:: Provided material
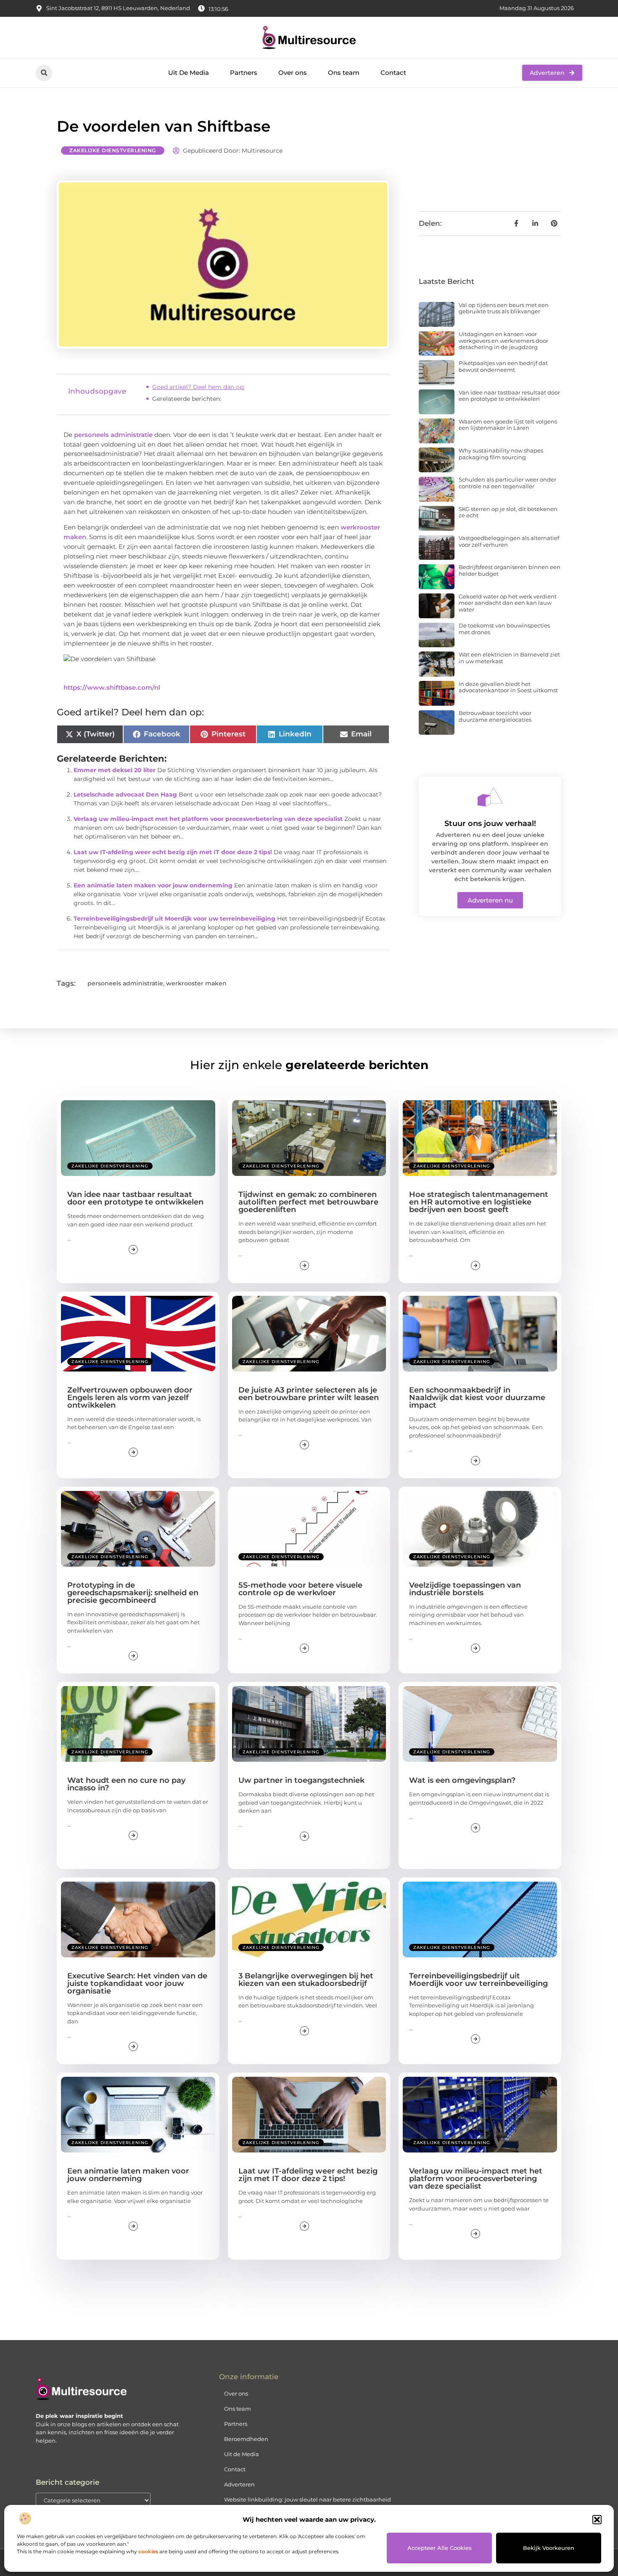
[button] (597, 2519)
::::
:: Provided material
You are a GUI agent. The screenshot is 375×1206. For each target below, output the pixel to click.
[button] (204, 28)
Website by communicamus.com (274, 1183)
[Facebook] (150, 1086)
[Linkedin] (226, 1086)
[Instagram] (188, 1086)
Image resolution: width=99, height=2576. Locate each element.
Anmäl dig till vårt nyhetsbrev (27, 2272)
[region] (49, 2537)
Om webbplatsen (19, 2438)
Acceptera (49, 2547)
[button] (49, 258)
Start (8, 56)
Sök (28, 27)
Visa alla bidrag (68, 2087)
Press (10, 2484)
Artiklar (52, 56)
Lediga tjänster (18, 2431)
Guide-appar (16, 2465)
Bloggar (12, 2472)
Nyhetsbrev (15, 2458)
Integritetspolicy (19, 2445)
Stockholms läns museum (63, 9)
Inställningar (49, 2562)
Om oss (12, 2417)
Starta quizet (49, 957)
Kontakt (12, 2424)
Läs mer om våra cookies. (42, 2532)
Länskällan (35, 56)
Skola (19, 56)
::::
### [Brief]
Print exactly the lines of the listing above starting at the line containing "[Linkedin] (226, 1086)" and ending at the line containing "Skola (19, 56)", both included.

### [Solution to the problem]
[Linkedin] (226, 1086)
[Instagram] (188, 1086)
Image resolution: width=99, height=2576. Locate each element.
Anmäl dig till vårt nyhetsbrev (27, 2272)
[region] (49, 2537)
Om webbplatsen (19, 2438)
Acceptera (49, 2547)
[button] (49, 258)
Start (8, 56)
Sök (28, 27)
Visa alla bidrag (68, 2087)
Press (10, 2484)
Artiklar (52, 56)
Lediga tjänster (18, 2431)
Guide-appar (16, 2465)
Bloggar (12, 2472)
Nyhetsbrev (15, 2458)
Integritetspolicy (19, 2445)
Stockholms läns museum (63, 9)
Inställningar (49, 2562)
Om oss (12, 2417)
Starta quizet (49, 957)
Kontakt (12, 2424)
Läs mer om våra cookies. (42, 2532)
Länskällan (35, 56)
Skola (19, 56)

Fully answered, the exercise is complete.